I’m never more afraid—needlessly usually—than when I’m completely alone, in an empty house, or an empty stretch of road at night, and there’s nothing to keep my mind occupied and it begins to wander to the dark and upsetting. It’s something I think everyone can relate to, and one that can strike fear into a person without the aid of special effects. The new British horror indie Ghost Stories accomplishes that level of fear pretty much all the way through, harking back to classic ghost literature and ’70s horror movies. My favorite.

The film is an adaptation of the stage production written and directed by actor Andy Nyman and League of Gentlemen member Jeremy Dyson. They return to write and direct the big screen version with Nyman as the lead. It’s astonishing to me the movie is as effective as it is with a vignette-driven narrative and an incredibly small cast. It proves scares come from the unknown, and the tricks of the light, and sounds of little things breaking the silence. As the movie constantly reminds us, the brain sees what it wants to see and can’t be trusted, but it can still scare the pants off you.

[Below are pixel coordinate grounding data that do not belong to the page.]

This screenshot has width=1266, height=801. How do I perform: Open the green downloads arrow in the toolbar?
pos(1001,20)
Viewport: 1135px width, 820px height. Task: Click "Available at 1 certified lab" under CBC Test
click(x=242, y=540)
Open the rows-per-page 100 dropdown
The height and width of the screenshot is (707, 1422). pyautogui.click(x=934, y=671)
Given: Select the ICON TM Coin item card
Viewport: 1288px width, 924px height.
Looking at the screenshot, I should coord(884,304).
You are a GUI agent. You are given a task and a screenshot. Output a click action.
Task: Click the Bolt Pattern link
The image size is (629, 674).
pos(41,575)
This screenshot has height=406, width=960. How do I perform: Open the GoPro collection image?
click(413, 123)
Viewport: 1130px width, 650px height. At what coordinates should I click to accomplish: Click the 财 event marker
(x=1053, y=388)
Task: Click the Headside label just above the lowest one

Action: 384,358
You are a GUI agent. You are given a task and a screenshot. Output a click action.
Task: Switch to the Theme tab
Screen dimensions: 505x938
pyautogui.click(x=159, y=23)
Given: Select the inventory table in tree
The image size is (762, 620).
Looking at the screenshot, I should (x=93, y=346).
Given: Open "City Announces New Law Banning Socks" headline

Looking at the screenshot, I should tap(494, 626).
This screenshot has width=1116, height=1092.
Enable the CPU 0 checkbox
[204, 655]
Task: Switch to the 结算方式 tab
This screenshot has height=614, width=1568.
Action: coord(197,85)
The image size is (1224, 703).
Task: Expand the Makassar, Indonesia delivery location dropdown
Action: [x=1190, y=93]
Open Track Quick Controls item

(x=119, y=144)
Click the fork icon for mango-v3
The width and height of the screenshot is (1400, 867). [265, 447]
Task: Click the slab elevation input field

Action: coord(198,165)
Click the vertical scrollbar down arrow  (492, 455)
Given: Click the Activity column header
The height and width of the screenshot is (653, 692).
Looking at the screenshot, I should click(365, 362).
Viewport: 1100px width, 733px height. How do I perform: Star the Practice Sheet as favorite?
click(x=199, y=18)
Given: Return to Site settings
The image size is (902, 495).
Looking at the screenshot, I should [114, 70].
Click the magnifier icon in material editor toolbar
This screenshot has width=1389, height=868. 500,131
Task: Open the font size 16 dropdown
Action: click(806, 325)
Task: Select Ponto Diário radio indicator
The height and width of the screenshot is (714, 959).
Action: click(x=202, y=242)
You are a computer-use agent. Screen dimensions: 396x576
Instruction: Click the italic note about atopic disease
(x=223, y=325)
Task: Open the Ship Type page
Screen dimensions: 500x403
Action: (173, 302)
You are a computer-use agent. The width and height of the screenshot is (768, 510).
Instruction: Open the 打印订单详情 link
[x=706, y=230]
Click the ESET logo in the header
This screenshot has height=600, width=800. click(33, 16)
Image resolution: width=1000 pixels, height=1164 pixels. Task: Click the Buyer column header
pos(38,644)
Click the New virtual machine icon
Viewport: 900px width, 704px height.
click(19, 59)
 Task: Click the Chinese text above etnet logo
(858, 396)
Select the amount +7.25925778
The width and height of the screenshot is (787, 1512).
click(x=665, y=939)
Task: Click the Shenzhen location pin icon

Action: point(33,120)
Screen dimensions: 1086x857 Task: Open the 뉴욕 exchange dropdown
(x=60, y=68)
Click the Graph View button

Nyman plays Professor Phillip Goodman, a staunchly scientific debunker of psychics and mediums, who hosts a show where he exposes these frauds live on air. He doesn’t believe in the supernatural in any way and blames his father’s strict religious beliefs for the troubles his family had when he was young. Goodman is contacted by his idol, an author and TV host from the ’70s who investigated and exposed supposed supernatural occurrences. He’s been missing for decades and says he’s found three cases that have caused him to call his skepticism into question. He challenges Goodman to investigate them for himself, and tell him they aren’t real.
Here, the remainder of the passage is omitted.